Class CharsetRecog_Unicode

java.lang.Object
com.ibm.icu.text.CharsetRecognizer
com.ibm.icu.text.CharsetRecog_Unicode
Direct Known Subclasses:
CharsetRecog_Unicode.CharsetRecog_UTF_16_BE, CharsetRecog_Unicode.CharsetRecog_UTF_16_LE, CharsetRecog_Unicode.CharsetRecog_UTF_32

abstract class CharsetRecog_Unicode extends CharsetRecognizer
This class matches UTF-16 and UTF-32, both big- and little-endian.
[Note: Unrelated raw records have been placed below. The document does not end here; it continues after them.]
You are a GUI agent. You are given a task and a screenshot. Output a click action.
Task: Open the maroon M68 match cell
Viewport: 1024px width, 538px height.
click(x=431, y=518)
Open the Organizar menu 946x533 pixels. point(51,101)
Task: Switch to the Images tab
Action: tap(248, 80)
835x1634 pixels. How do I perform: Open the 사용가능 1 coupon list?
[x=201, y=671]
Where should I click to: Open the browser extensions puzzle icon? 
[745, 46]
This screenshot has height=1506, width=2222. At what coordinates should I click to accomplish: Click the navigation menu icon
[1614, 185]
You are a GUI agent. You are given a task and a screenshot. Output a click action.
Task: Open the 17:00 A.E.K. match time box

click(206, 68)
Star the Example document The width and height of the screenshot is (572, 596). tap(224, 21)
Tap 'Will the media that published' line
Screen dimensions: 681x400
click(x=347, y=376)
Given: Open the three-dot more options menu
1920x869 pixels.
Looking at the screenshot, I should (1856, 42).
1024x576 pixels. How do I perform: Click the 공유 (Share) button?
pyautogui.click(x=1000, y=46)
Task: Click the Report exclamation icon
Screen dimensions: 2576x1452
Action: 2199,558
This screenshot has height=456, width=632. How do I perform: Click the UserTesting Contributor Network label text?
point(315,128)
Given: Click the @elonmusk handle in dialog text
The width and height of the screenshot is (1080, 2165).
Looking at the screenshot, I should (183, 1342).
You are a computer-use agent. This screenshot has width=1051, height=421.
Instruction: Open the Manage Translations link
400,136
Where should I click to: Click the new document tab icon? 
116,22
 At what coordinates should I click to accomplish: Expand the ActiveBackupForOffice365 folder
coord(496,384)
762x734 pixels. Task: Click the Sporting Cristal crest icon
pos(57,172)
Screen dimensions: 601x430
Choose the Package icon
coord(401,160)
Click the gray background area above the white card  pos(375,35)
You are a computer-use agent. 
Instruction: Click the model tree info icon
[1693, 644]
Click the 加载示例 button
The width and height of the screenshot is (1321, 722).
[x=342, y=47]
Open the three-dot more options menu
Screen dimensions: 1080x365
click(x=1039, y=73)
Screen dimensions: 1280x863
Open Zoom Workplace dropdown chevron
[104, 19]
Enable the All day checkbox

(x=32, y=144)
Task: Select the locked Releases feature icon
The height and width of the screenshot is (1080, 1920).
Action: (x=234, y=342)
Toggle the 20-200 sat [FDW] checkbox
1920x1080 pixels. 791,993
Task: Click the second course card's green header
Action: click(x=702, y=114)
The BOM will be used if it is present.
  • Constructor Details

    • CharsetRecog_Unicode

      CharsetRecog_Unicode()
  • Method Details

    • getName

      abstract String getName()
      Description copied from class: CharsetRecognizer
      Get the IANA name of this charset.
      Specified by:
      getName in class CharsetRecognizer
      Returns:
      the charset name.
    • match

      abstract CharsetMatch match(CharsetDetector det)
      Description copied from class: CharsetRecognizer
      Test the match of this charset with the input text data which is obtained via the CharsetDetector object.
      Specified by:
      match in class CharsetRecognizer
      Parameters:
      det - The CharsetDetector, which contains the input text to be checked for being in this charset.
      Returns:
      A CharsetMatch object containing details of match with this charset, or null if there was no match.
    • codeUnit16FromBytes

      static int codeUnit16FromBytes(byte hi, byte lo)
    • adjustConfidence

      static int adjustConfidence(int codeUnit, int confidence)